Ditadura, vícios e Corrupção

Publicado na Gazeta do Sul, em 06 de dezembro de 2014

Durante a campanha presidencial deste ano o tema da corrupção foi, sem dúvida, o mais badalado. Motivou rompantes moralistas na grande imprensa, manifestações de “celebridades” vexatórias, como as protagonizadas por Lobão, passeatas com direito a saudosismos da ditadura militar, pedidos de intervenção aos EUA, aliados em diversos golpes na América Latina, e por aí vai. O tema corrupção esteve, ainda, e com voracidade, atrelado ao chamado antipetismo. Parece-me que este fora o motivo pelo qual ela se inflacionou tanto, pois pode ser identificada e focada num partido/governo de forma explícita e amplificada. Esta talvez tenha sido a maior lição que o PT levou destas eleições. Organizar um discurso partidário norteado pela moralidade tem riscos enormes, sobretudo quando o poder é conquistado. Como imaginar uma máquina gigantesca, como o tradicionalmente viciado Estado brasileiro, imune à corrupção em função da moralidade de um partido? Evidentemente isso é ingenuidade. Os casos de corrupção nos últimos anos, nomeadamente a partir do mensalão, responsável pelo desvio 53 milhões de reais, foram fartamente apresentados pela mídia. E isso só foi possível porque, é preciso reconhecer, vivemos numa democracia. Para além dos últimos casos de corrupção, é preciso chamar a atenção para outro fato, claríssimo, evidente, mas negado ou invisibilizado: a corrupção não foi invenção da última década. E já que em algumas manifestações públicas os militares foram chamados a moralizar o país, vale a pena darmos uma rápida olhada no quanto a ditadura foi corrupta e, o que é mais grave, como ela corrompeu o próprio tecido social.
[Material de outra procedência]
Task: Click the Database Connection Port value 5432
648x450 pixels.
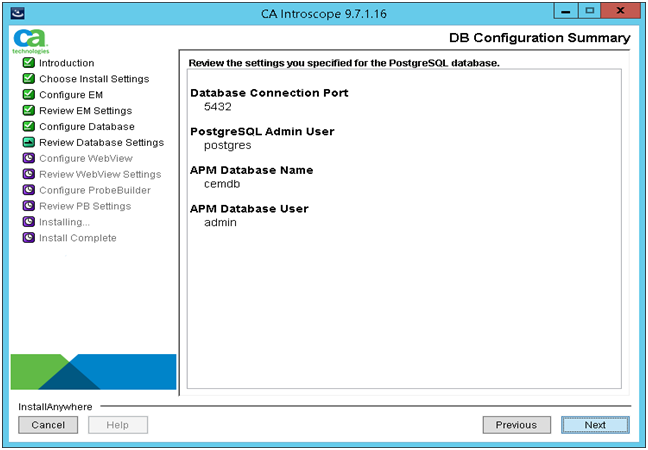Action: tap(217, 106)
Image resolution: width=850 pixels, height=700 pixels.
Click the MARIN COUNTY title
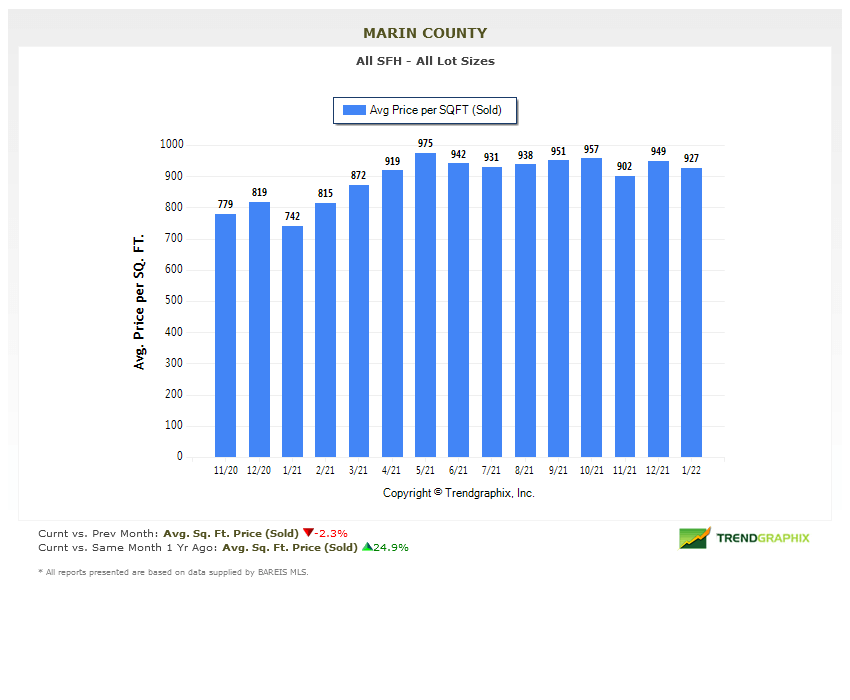(425, 33)
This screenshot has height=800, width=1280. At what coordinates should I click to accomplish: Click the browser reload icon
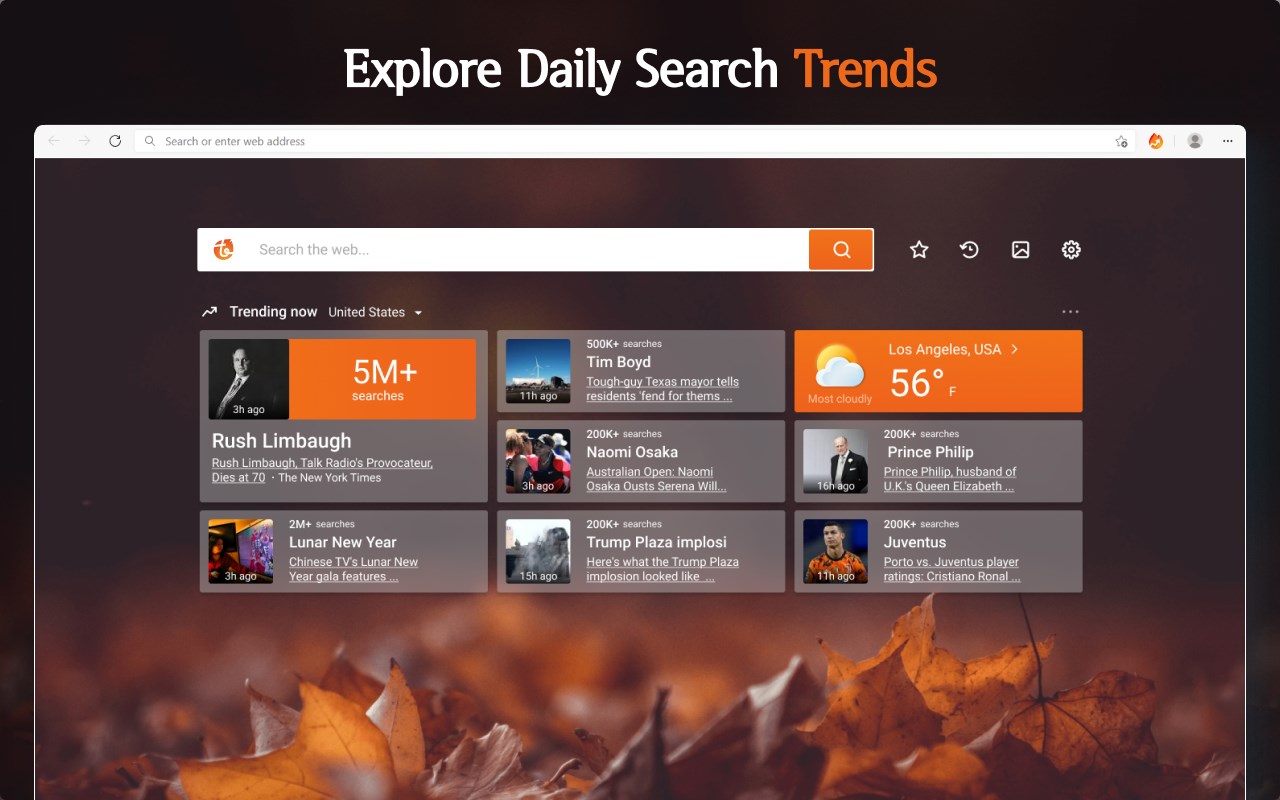[115, 141]
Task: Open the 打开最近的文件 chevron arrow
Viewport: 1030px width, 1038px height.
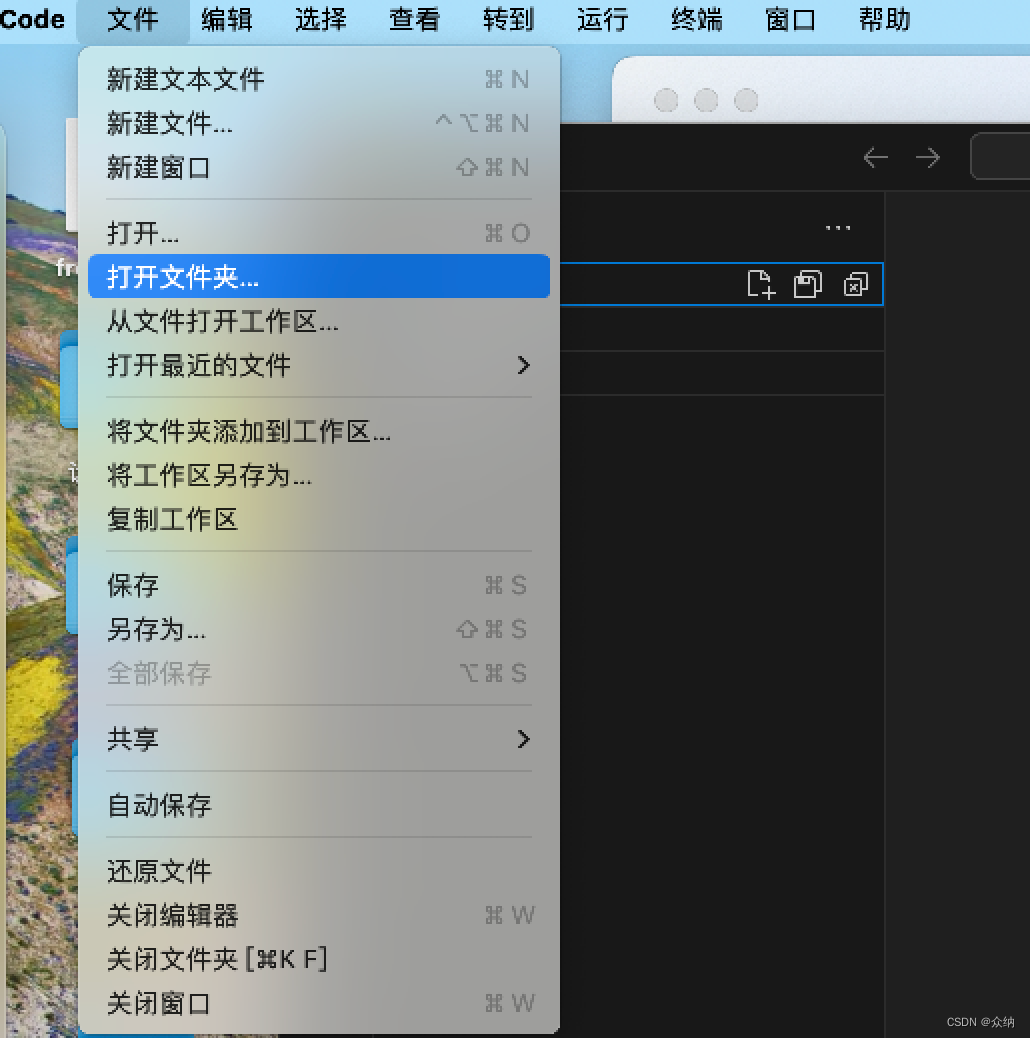Action: tap(523, 366)
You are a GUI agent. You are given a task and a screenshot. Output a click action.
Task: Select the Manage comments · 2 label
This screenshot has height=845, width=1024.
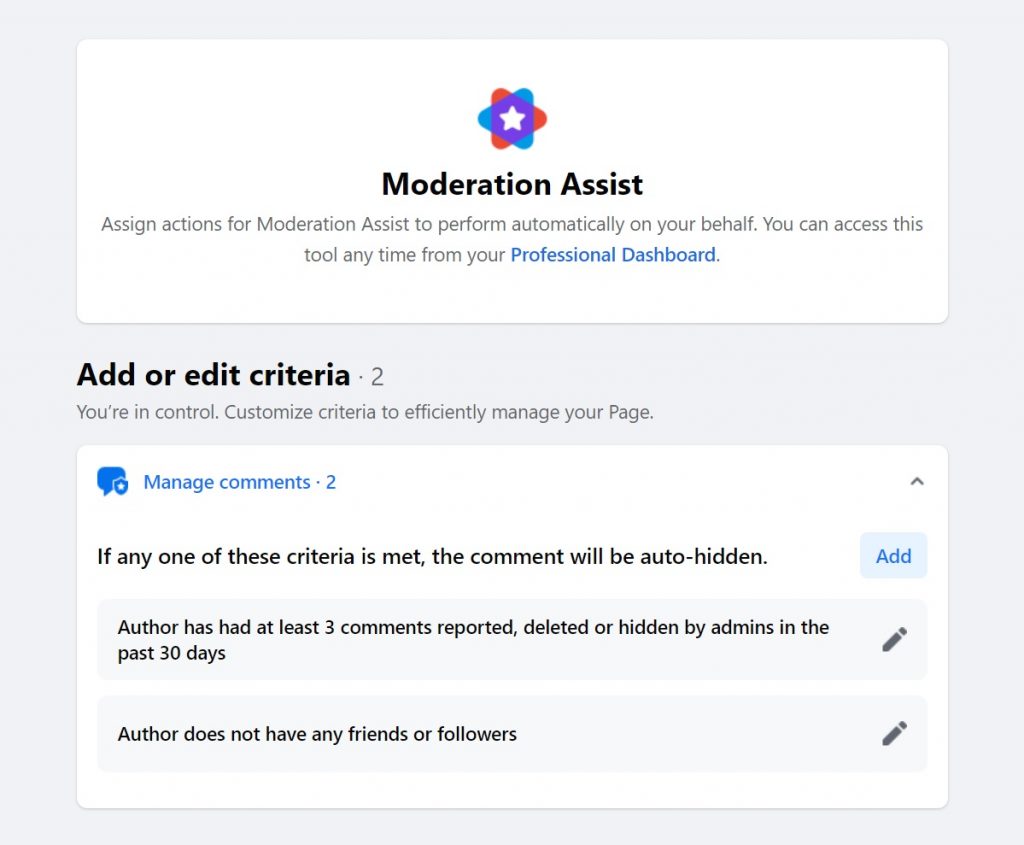240,482
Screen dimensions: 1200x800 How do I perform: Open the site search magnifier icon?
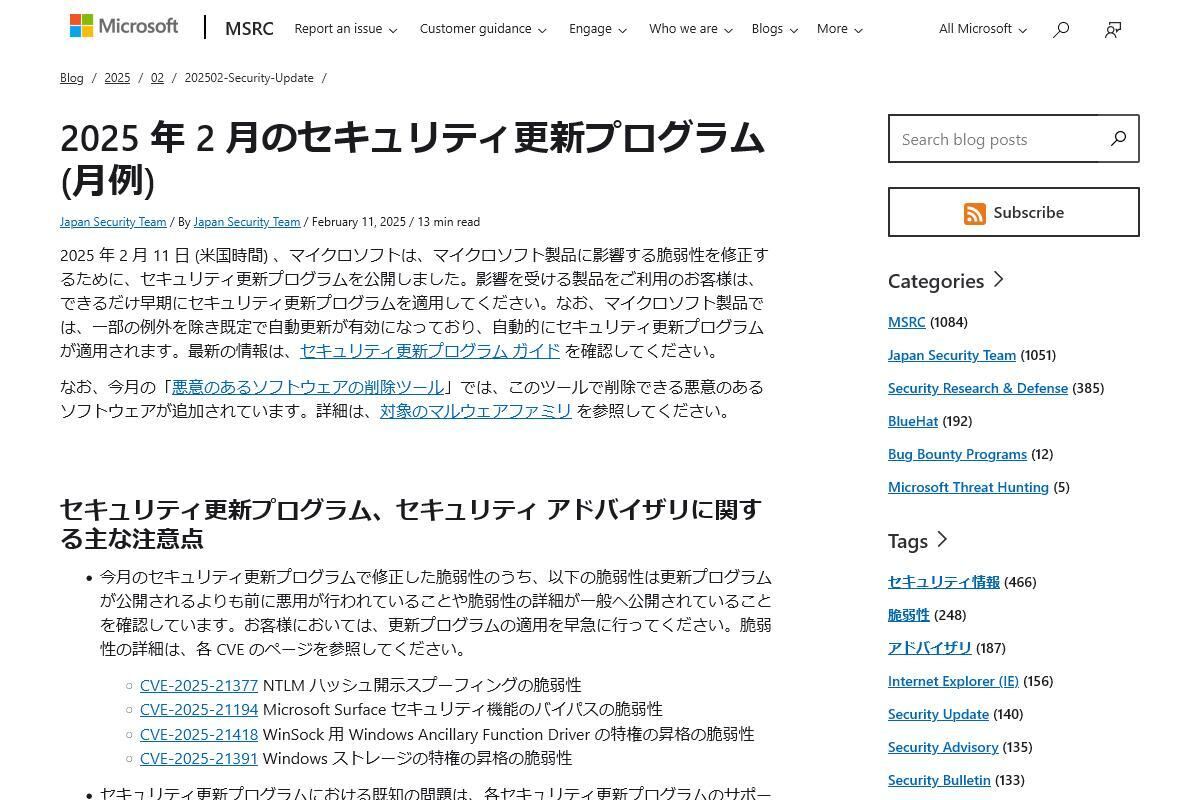click(1061, 29)
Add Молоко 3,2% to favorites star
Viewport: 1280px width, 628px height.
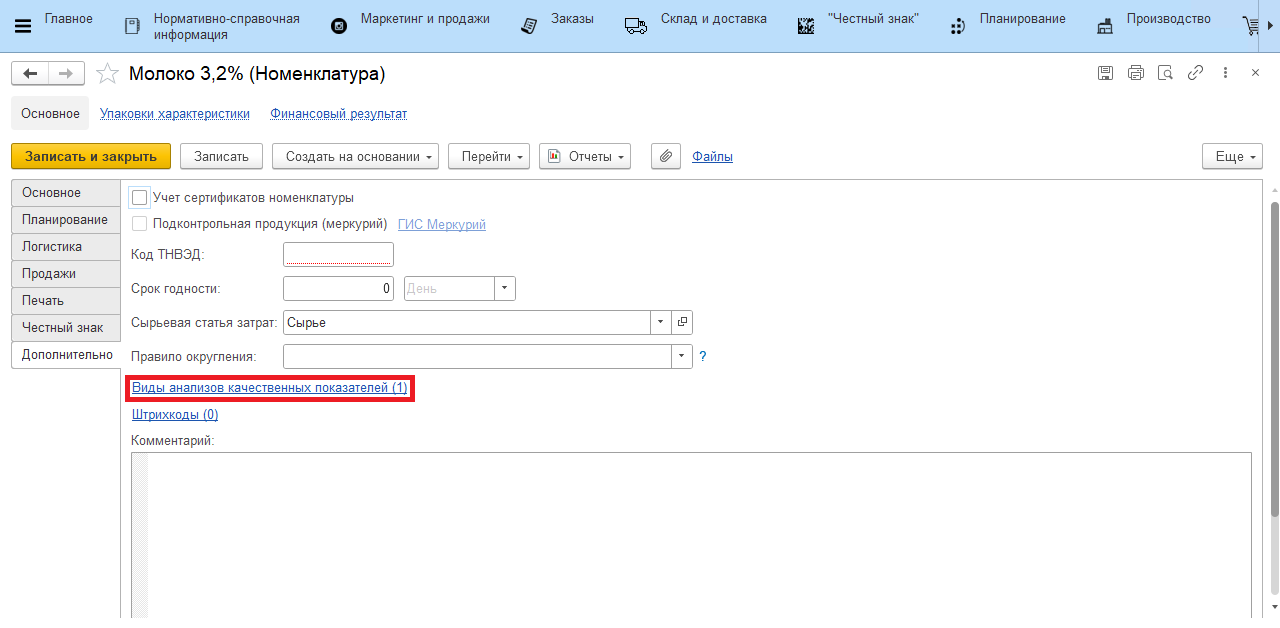[106, 74]
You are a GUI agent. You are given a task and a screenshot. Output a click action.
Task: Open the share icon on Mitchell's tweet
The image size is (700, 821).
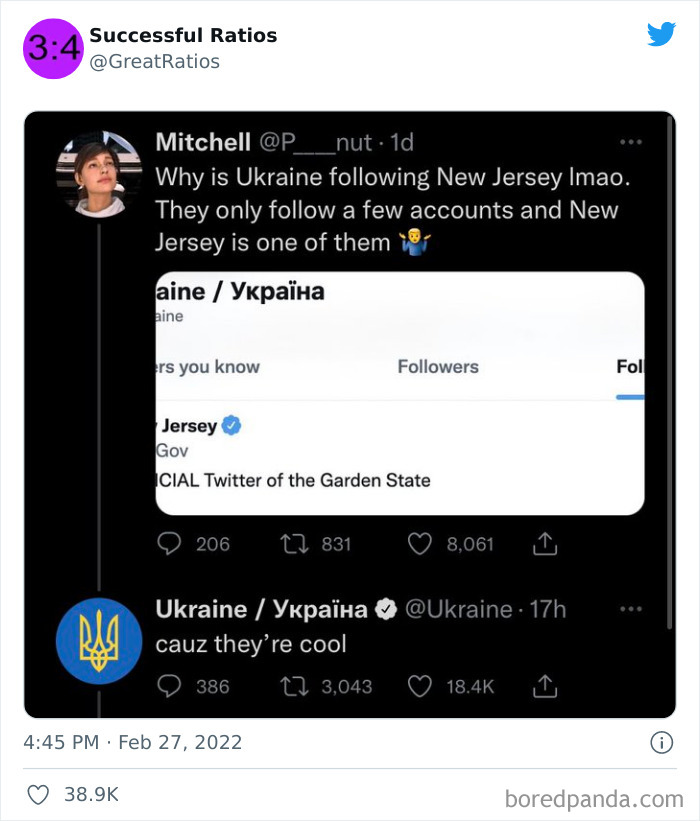545,543
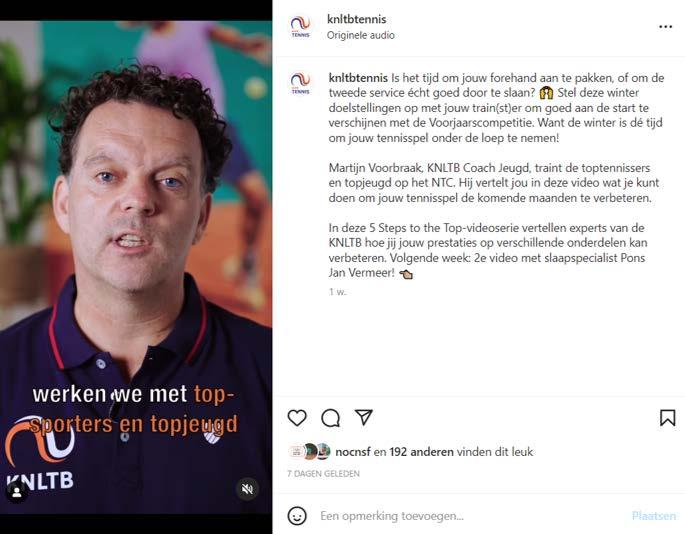Image resolution: width=685 pixels, height=534 pixels.
Task: Open the nocnsf profile link
Action: pos(353,452)
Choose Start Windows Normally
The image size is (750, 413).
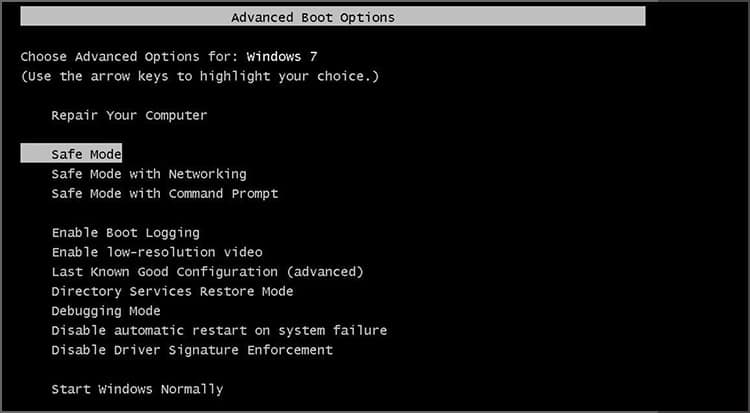(137, 389)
A historiadora Heloisa Maria Murgel Starling, mostra em importante artigo, publicado na “Revista de História.com” (23-03-09), o quanto o regime foi corrupto. A tortura, por exemplo, foi uma das práticas profundamente marcada pela corrupção. Segundo Heloisa, “para a tortura funcionar é preciso que na máquina judiciária existam aqueles que reconheçam como legais e verossímeis processos absurdos, confissões renegadas, laudos periciais mentirosos. Também é necessário encontrar gente disposta a fraudar autópsias, autos de corpo de delito e a receber presos marcados pela violência física. É preciso, ainda, descobrir empresários dispostos a fornecer dotações extra-orçamentárias para que a máquina de repressão política funcione com maior precisão e eficácia”. O historiador Carlos Fico, no livro “Como Eles Agiam: os Subterrâneos da Ditadura Militar” (2001), mostra com clareza e abundância documental, como a corrupção correu solta nos anos de chumbo. Para se ter uma ideia, em cinco anos, de 1968 a 1973, foram abertos 1.153 processos de corrupção, contudo, 1000 foram arquivados, ou seja, não deram em nada. É bom lembrar ainda, que entre 1969, ano do famigerado AI5, até 1974, período do chamado milagre brasileiro, quando o dinheiro correu solto, não foi instalada nenhuma CPI no Congresso Nacional.